By Bernard Hickey
New Prime Minister Bill English has named his first cabinet, promoting Simon Bridges and Amy Adams and demoting Nick Smith and Judith Collins, but holding off naming successors in the key Education and Foreign Affairs portfolios.
Murray McCully and Hekia Parata will stay on as Foreign Affairs and Education Ministers respectively until May 1, with no successors named, although English said Associate Minister Nikki Kaye was likely to step up after May 1. He did not name a successor to McCully. Parata and McCully will transition to the back-benches from May 1, which would avoid a byelection for McCully as it would be less than 6 months before the next election, which English confirmed would be in the second half of next year.
English told a news conference he did not want to put Kaye immediately under pressure as she was still recovering from breast cancer. He said he was still assessing the Foreign Affairs portfolio and wanted more time to understand the role. English denied the risk of a byelection in East Coast Bays factored into his thinking.
English elevated Bridges to the Economic Development portfolio vacated by Steven Joyce, who is stepping up to be Finance Minister and Infrastructure Minister. Bridges will retain the Transport portfolio.

Data extracted from a collection
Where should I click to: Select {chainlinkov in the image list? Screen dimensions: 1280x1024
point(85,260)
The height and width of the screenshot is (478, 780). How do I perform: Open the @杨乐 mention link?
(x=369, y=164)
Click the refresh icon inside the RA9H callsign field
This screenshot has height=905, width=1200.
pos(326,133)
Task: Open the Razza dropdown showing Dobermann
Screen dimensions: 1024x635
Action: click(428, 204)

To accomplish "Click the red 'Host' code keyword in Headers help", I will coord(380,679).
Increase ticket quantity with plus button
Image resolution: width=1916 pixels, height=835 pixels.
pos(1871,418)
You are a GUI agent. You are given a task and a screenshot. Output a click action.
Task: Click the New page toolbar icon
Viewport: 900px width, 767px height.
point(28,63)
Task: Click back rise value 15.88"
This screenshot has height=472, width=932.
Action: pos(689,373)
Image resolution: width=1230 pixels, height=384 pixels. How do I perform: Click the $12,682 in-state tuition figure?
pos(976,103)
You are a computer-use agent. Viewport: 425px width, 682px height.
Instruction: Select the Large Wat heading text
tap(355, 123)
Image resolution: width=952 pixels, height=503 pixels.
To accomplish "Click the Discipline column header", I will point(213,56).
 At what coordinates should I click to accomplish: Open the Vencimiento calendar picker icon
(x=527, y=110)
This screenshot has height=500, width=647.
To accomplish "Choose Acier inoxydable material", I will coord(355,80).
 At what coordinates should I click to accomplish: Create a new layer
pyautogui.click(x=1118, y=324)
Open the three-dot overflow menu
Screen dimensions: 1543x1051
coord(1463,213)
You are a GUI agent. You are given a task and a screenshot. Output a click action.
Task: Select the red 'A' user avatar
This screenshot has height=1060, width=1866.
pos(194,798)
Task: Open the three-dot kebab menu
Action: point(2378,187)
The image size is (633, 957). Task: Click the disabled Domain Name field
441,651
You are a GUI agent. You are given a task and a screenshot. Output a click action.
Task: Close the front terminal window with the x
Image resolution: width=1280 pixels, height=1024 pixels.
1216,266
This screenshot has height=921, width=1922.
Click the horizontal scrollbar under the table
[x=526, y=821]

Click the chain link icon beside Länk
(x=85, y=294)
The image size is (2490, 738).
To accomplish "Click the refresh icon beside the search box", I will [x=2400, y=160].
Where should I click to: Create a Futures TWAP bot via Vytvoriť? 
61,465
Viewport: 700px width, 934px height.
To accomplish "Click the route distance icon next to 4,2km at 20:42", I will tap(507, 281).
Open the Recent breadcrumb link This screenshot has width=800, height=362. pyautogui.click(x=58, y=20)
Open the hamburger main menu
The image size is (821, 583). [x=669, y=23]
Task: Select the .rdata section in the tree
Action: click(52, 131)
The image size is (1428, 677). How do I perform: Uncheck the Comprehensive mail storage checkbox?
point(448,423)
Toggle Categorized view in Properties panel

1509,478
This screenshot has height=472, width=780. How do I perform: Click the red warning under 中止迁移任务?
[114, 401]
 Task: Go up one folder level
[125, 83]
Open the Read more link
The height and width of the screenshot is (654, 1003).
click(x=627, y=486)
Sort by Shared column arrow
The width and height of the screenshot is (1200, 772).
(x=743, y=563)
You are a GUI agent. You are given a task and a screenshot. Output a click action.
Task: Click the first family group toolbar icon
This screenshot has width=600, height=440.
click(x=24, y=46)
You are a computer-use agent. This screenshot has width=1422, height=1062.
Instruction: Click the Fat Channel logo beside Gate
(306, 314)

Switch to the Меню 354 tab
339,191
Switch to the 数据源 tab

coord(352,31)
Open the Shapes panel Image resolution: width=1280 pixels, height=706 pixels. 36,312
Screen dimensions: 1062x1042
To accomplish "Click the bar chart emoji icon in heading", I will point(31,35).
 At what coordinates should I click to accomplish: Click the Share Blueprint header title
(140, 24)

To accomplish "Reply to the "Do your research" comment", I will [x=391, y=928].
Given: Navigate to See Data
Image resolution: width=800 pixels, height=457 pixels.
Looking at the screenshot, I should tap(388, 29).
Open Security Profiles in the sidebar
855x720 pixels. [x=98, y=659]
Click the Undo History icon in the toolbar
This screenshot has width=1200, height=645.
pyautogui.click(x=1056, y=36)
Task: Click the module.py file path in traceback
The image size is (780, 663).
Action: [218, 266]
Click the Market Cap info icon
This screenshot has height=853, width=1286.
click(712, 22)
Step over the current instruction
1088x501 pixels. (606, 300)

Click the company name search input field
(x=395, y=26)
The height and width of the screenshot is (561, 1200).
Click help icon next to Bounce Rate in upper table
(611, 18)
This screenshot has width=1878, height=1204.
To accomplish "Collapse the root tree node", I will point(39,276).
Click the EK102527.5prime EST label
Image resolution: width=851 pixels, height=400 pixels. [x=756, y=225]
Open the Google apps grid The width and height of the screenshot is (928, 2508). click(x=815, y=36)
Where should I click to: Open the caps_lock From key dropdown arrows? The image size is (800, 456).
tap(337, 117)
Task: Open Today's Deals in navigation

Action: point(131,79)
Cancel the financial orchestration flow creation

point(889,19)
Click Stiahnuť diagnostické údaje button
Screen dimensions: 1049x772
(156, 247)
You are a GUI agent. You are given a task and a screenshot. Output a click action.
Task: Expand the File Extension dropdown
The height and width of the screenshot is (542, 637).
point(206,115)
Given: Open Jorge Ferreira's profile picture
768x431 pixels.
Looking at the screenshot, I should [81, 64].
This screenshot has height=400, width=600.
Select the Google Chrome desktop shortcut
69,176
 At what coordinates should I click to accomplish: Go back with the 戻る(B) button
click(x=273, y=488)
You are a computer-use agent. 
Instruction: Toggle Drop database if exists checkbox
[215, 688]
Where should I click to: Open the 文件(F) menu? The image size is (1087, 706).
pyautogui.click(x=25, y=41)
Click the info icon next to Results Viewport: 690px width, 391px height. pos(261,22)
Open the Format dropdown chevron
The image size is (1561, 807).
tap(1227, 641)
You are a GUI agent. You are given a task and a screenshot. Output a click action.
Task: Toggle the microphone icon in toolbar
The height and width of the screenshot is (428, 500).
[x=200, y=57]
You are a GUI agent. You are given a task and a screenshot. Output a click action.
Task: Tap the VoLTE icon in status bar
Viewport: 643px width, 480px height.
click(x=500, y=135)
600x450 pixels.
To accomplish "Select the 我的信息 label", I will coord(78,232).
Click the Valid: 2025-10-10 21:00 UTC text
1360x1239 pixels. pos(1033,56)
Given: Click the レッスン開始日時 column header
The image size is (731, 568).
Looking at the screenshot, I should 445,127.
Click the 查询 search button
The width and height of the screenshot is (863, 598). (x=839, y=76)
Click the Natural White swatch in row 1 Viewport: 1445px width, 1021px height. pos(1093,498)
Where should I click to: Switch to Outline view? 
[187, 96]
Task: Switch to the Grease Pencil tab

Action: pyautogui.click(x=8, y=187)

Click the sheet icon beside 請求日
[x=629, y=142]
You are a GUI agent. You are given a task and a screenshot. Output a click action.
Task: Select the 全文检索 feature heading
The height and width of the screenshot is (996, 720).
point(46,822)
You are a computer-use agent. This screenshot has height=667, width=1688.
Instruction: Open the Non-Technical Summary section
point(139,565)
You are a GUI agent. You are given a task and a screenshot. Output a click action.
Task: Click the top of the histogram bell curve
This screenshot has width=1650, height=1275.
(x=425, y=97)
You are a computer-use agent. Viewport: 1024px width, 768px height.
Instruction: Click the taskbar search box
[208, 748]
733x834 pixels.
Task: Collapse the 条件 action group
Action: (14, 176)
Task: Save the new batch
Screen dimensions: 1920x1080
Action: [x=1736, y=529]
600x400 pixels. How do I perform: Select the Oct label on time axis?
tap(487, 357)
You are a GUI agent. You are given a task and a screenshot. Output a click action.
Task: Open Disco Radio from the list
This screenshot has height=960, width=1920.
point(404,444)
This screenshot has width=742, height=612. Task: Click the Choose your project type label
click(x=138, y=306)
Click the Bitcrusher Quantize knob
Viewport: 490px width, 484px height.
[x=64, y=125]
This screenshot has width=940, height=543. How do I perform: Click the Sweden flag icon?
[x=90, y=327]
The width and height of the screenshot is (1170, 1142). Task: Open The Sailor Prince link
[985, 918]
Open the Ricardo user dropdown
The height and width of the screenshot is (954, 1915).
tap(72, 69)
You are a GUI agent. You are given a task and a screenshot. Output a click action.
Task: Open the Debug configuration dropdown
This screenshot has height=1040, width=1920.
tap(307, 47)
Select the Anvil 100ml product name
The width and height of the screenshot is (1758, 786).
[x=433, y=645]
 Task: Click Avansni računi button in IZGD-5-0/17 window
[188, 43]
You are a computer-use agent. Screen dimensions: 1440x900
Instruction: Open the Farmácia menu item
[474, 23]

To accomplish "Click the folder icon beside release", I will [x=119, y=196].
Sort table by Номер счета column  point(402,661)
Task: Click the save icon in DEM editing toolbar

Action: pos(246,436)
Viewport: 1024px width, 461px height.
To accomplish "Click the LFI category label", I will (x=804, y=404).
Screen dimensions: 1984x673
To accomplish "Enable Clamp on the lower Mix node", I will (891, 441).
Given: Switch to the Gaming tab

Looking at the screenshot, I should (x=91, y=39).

Required action A:
Summarize the article on Bill English's first cabinet in two sentences.
Required action B:
Rewrite the article on Bill English's first cabinet from "Murray McCully and" up to and including "into his thinking.", replacing "byelection" with "by-election".

Final answer A:
New Prime Minister Bill English named his first cabinet, promoting Simon Bridges and Amy Adams, demoting Nick Smith and Judith Collins, and moving Bridges into the Economic Development portfolio vacated by Steven Joyce, who becomes Finance and Infrastructure Minister. Murray McCully and Hekia Parata will stay on as Foreign Affairs and Education Ministers until May 1 with no successors named, though English said Nikki Kaye was likely to step up in Education after that date.

Final answer B:
Murray McCully and Hekia Parata will stay on as Foreign Affairs and Education Ministers respectively until May 1, with no successors named, although English said Associate Minister Nikki Kaye was likely to step up after May 1. He did not name a successor to McCully. Parata and McCully will transition to the back-benches from May 1, which would avoid a by-election for McCully as it would be less than 6 months before the next election, which English confirmed would be in the second half of next year.
English told a news conference he did not want to put Kaye immediately under pressure as she was still recovering from breast cancer. He said he was still assessing the Foreign Affairs portfolio and wanted more time to understand the role. English denied the risk of a by-election in East Coast Bays factored into his thinking.